(Stored entries)

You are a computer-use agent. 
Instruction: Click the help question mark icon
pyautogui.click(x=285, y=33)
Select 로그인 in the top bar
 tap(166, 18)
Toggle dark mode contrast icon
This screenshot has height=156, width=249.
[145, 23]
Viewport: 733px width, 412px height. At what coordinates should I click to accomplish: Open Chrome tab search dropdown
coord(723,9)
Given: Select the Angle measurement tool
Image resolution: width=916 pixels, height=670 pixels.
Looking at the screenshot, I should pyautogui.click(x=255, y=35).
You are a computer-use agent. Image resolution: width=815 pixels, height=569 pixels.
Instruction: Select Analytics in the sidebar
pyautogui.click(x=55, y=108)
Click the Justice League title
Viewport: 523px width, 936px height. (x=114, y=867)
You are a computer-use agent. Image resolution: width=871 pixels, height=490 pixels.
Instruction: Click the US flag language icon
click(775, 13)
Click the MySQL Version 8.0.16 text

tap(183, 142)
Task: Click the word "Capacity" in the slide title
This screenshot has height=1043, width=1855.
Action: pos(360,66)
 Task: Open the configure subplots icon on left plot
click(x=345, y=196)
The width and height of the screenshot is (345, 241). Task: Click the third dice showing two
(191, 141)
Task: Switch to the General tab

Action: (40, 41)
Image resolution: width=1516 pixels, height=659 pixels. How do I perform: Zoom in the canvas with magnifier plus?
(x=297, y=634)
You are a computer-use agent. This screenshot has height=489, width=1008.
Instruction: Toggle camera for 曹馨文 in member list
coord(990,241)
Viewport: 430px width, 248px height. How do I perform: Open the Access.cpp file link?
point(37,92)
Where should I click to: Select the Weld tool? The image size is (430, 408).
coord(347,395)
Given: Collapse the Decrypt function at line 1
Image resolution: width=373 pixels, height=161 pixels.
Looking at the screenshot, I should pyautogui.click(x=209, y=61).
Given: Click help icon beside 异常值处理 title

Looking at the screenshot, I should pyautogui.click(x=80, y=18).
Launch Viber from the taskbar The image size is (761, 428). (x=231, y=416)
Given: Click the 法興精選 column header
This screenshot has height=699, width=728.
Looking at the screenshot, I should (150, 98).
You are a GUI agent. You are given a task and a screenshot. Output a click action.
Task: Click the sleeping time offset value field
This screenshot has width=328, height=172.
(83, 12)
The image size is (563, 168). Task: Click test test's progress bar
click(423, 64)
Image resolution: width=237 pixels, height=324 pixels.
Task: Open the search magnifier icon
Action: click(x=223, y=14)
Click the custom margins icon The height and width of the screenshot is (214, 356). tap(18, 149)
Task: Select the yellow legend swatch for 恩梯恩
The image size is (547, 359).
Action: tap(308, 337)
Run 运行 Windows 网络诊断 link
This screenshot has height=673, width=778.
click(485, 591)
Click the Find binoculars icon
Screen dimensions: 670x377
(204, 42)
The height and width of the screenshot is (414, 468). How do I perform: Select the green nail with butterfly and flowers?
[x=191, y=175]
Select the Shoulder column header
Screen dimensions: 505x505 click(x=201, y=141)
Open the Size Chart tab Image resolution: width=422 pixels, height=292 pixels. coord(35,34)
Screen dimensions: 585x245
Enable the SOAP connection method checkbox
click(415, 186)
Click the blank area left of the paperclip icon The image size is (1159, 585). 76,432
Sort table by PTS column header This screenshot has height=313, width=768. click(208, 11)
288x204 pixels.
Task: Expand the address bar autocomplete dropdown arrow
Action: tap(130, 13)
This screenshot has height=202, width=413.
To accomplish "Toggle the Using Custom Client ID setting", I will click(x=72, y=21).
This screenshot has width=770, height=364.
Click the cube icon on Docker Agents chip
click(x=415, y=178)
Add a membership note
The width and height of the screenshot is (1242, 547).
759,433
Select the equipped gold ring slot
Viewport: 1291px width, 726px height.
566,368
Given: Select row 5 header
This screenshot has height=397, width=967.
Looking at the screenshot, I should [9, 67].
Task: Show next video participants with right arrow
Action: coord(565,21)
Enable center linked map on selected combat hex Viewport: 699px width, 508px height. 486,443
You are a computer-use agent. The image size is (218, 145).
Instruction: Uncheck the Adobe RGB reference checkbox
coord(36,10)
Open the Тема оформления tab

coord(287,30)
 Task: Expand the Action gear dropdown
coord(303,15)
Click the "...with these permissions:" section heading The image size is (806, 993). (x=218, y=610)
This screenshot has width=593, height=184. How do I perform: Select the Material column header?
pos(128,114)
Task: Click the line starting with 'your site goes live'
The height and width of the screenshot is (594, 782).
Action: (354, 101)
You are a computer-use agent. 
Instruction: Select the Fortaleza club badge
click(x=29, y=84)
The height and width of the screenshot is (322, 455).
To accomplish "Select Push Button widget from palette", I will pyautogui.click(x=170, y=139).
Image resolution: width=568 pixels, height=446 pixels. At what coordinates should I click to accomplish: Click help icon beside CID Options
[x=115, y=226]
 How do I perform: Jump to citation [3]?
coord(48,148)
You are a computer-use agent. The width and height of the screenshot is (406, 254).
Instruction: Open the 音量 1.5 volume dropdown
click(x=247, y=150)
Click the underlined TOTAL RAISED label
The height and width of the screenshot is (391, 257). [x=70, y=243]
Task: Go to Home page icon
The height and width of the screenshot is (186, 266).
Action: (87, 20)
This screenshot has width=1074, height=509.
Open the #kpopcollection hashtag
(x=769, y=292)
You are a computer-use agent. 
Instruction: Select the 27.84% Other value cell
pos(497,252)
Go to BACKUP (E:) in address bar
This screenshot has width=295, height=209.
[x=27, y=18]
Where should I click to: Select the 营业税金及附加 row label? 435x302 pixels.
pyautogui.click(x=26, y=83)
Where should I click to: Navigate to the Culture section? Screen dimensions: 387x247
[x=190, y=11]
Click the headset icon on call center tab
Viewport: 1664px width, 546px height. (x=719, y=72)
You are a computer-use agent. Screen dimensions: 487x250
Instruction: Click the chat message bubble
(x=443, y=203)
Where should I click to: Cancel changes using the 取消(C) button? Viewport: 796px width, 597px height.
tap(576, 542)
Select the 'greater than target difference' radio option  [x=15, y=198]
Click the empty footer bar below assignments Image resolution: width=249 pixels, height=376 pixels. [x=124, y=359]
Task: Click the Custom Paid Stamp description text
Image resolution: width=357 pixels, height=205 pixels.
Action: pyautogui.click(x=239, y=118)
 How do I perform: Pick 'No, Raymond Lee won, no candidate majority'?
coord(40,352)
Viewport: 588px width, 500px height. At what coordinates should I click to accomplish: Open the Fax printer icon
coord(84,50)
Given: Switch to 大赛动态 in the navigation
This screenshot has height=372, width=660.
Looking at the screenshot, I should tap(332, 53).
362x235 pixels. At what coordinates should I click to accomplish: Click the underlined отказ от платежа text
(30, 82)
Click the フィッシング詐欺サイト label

### Prompt
Read through the entries and copy every line that includes "will".

### Answer below
To accomplish "Toggle the Using Custom Client ID setting", I will click(x=72, y=21).
To accomplish "Select Push Button widget from palette", I will pyautogui.click(x=170, y=139).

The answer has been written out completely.